The International Institute in St. Louis is set up to cater for refugees, immigrants and new comers into the United States who do not yet have sufficient knowledge of the English language. Some of them were hearing English being spoken for the first time, many of them never opened a book, and most of them were holding a pencil, and learning to write for the very first time. Volunteers come from different parts of the country and  I had heard last week that the Institute would be closing down its adult literacy program as well as the citizenship classes for lack of funding from the government. Yesterday it was confirmed that Institute has just received new funding to continue the programmes, particularly adult literacy one, and so it would continue though the citizenship classes may not.

The classes have a very elementary syllabus, as would be expected of a class with such level of student proficiency. The students range in age from thirty to sixty-five and they come from different parts of the world. Our job was to help them read and gain sufficient literacy needed to survive in such a country as this. The books had stories that were easy to read and understand. They also came with pictures, as they should be, and each reading experience was one-on-one, with the students reading along and trying to link text with pictures and ideas. It brought smiles to my face to see grown people show that much enthusiasm to reading. We also did some word scrambling and a few phonic exercises.

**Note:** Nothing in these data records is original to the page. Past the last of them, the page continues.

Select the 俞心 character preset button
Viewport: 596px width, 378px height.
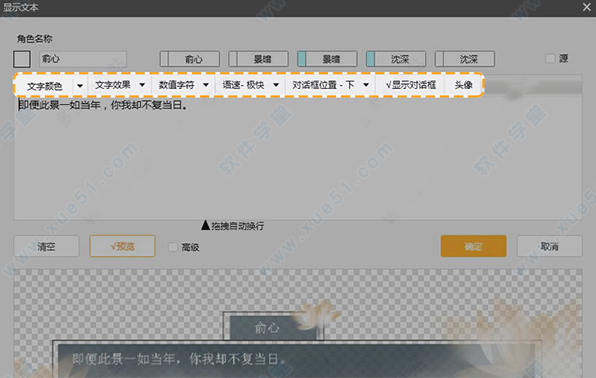pyautogui.click(x=190, y=59)
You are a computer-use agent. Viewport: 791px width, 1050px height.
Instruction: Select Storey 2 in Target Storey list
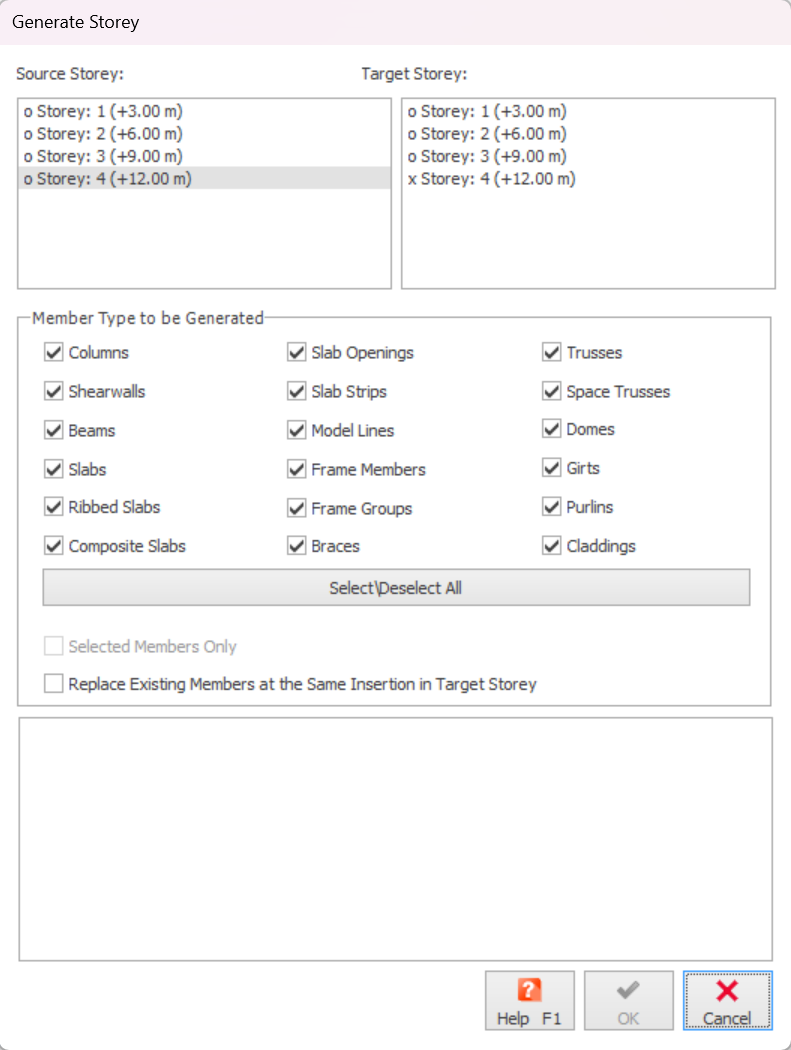[487, 134]
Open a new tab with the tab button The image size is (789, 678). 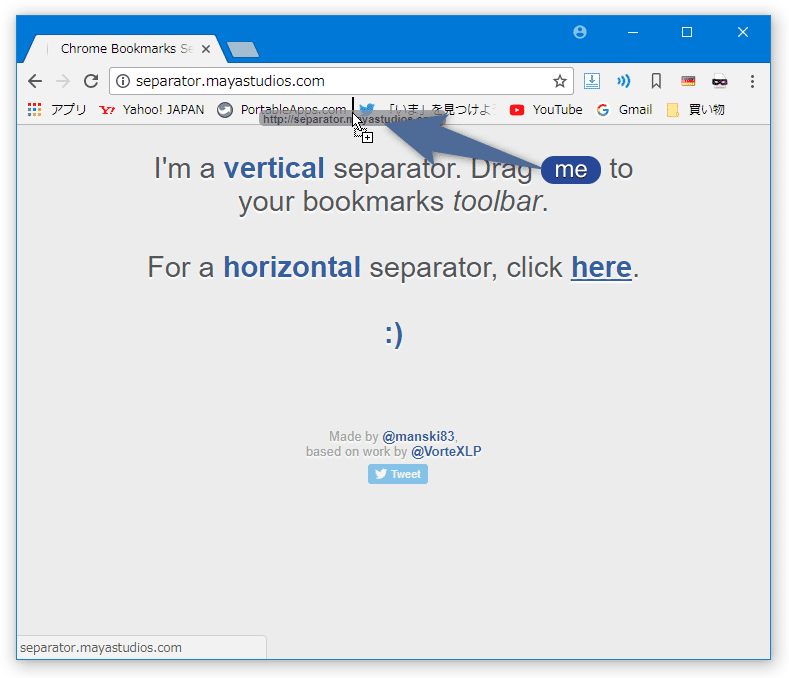click(243, 49)
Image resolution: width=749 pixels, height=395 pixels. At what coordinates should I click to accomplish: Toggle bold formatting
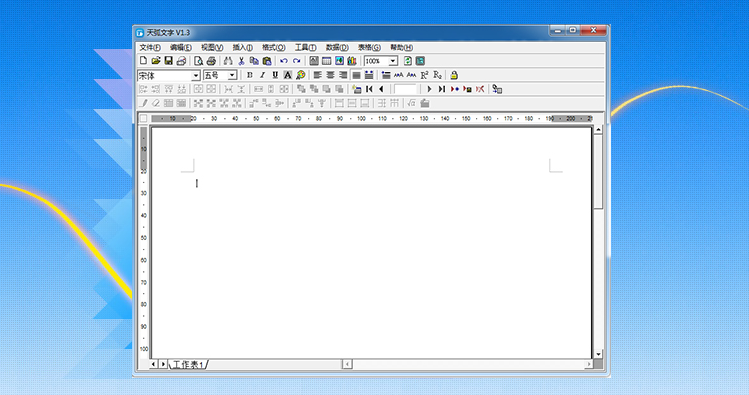(x=249, y=75)
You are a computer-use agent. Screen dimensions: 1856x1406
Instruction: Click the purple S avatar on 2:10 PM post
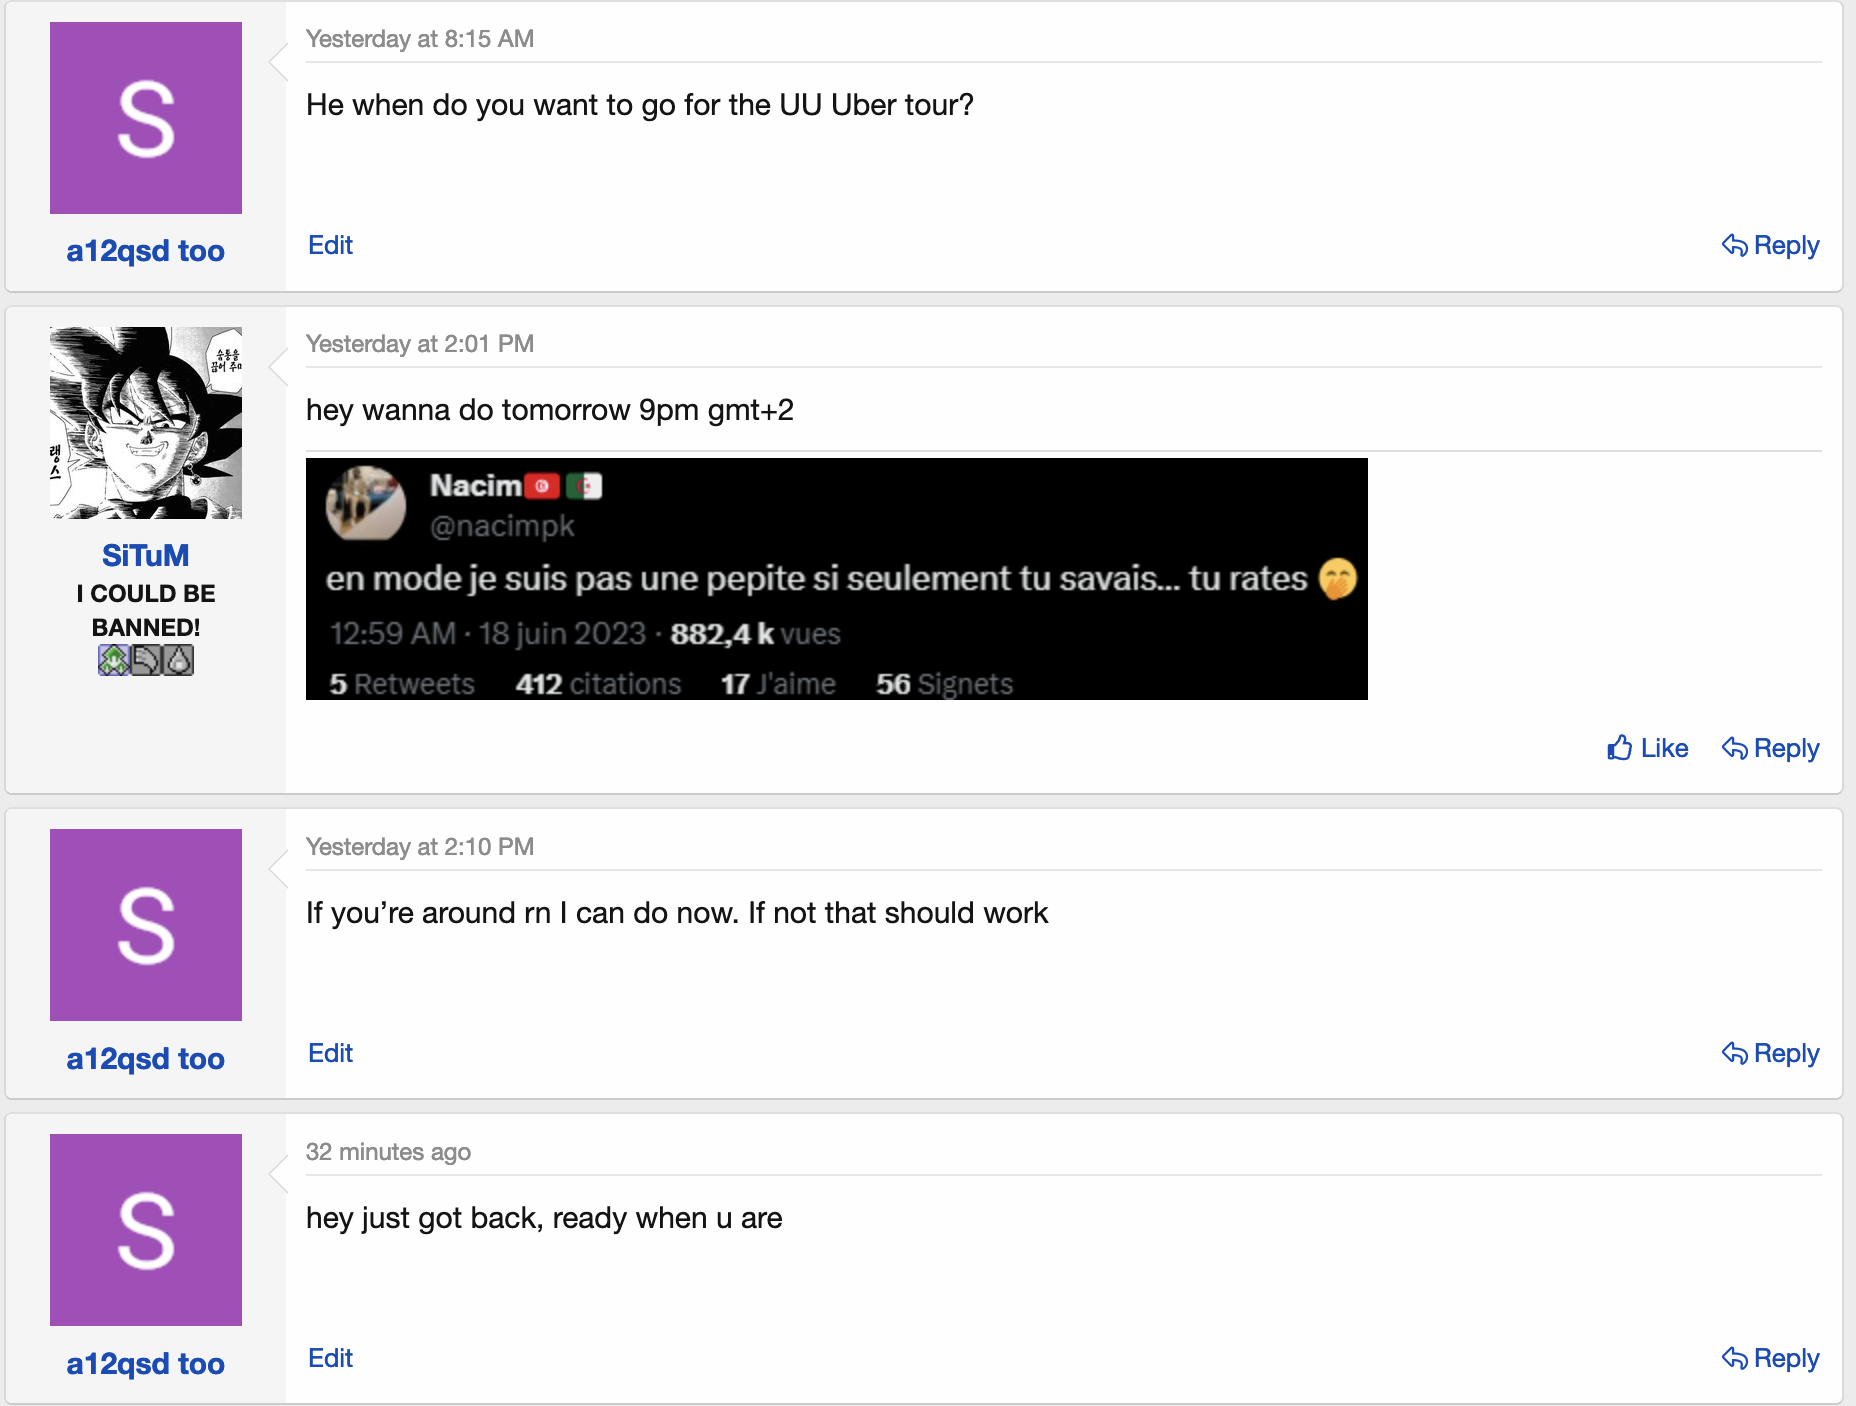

What delighted me most is the enthusiasm and confidence of the students at learning. Many of them had been displaced by hard circumstances in their country of birth and had now come to acquire new means of communication in order to survive in a place away from home. They come with their own survival instincts and a rich reservoir of life experiences, but they can’t express them to us because we don’t speak Swahili, Dzongkha/Bhutanese, Spanish, French, Ewe, Gen, Kabiye or any of the languages they speak where they come from. Nor do we want to. It promises to be a rich teaching/learning experience.